Why You Should Use Credit Cards as Debit Cards
A recent TransUnion study has found that the more you pay of your outstanding credit card balance at the end of each month, the lower the probability of you going delinquent on your account. I suspect that the credit bureau’s findings will surprise few readers, but the researchers have gone further than that. Digging into the agency’s vast database, they have used various credit card payment measures to understand how credit card payment behavior correlates to payments on auto loans and mortgages. Sure enough, they find that, in general, making more than the minimum payment on your credit cards each month significantly reduces the likelihood of being late paying your car or mortgage payment.
What struck me while reviewing TransUnion’s results was that the researchers were, whether they realized it or not, making a case for using a credit card like a debit card — only using it when you have enough funds to fully pay off the sales amount. If you did that, you would of course never have to worry about things like delinquencies and defaults, but there is more to it than that. Your credit score would greatly improve over time, which would ensure that you get loans on the best of terms and at the lowest interest rates, which would in turn further lower the probability of being delinquent on any of these loans and so on. But let’s take a look at TransUnion’s findings.
Full vs. Partial Payments
TransUnion finds that four out of ten consumers pay off their entire credit card balance at the end of each month. A third of those paying less than the full amount pay only the minimum owed. The remaining forty percent fall somewhere in between the two extremes.

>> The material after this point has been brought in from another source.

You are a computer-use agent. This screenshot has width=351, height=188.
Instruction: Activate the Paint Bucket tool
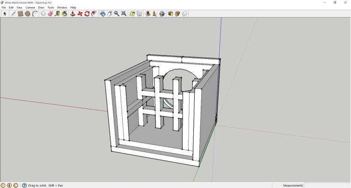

The researchers then proceed to develop a metric — the Total Payment Ratio (TPR) — to enable them to more easily establish the relationship between the amount paid at the end of each month and the delinquency probability on various loan types. The TPR is calculated by dividing a consumer’s payments on all of her credit cards in any time period by the total minimum due in that time period on those cards. So if you paid $1,200 on three credit cards when the aggregate minimum due on those cards was $600, your TPR would be 2.0; if you paid $1,200 when the total minimum due was $200, your TPR would be 6.0. And they find that as the TPR increases, delinquencies decrease on credit cards, auto loans and mortgages.
TransUnion uses another metric — the Aggregate Excess Payment (AEP) — to study the relationship between the payment amount in excess of the minimum due and the delinquency probability on various loan types. AEP is calculated by subtracting the total minimum due on all of a consumer’s cards from the total payments made. As the researchers note, consumers with the same TPR could have very different AEP pro?¡files. For example, if you made $2,000 in payments with a total minimum due of $1,000, your TPR would be 2.0 and your AEP would be $1,000. But if you made $200 in payments when the total minimum due was $100, your TPR would still be 2.0, whereas your AEP would now be only $100. Yet, as seen in the table below, once again there is a strong inverse correlation between the AEP and the delinquency probabilities on the various loan types.
‘Revolvlers’ vs. ‘Transactors’
As a co-author of the study notes, “transactors — those consumers who pay off their entire balance each month — are better risks than revolvers, i.e. consumers who only pay a portion of their balance”. The study has quantified just how big of an increase in risk the revolvers represent. As the chart below illustrates, compared to transactors, revolvers are more than three times riskier to be delinquent by 90 days or more on new bank cards and five times riskier to be late with their payments on existing bankcards.
Similarly, revolvers are more than three times riskier to be delinquent by 90 days or more on new autos than transactors, but when it comes to delinquency probability on existing cars, the coefficient is only slightly higher.
Then the researchers have produced a graph to show how their insight about the huge difference in delinquency probability between transactors and revolvers is not captured by traditional credit scores. Here it is:
The Takeaway
Of course, TransUnion’s study is meant to help lenders better estimate the creditworthiness of potential borrowers, but I think that the results are just as useful to the borrowers themselves. If anyone had doubts, the findings should convince him that, in general, paying off credit card balances in full at the end of each month is a much better strategy for consumers than rolling balances from one month to the next. Doing so would be very similar to using a debit card for payment, with the advantage that the funds are not withdrawn from your checking account immediately, but at the end of the month. Moreover, unlike debit card use, your credit card use is a major component of your credit score and by consistently paying off your balances in full each month you will ensure that it is kept high. So why not start doing it?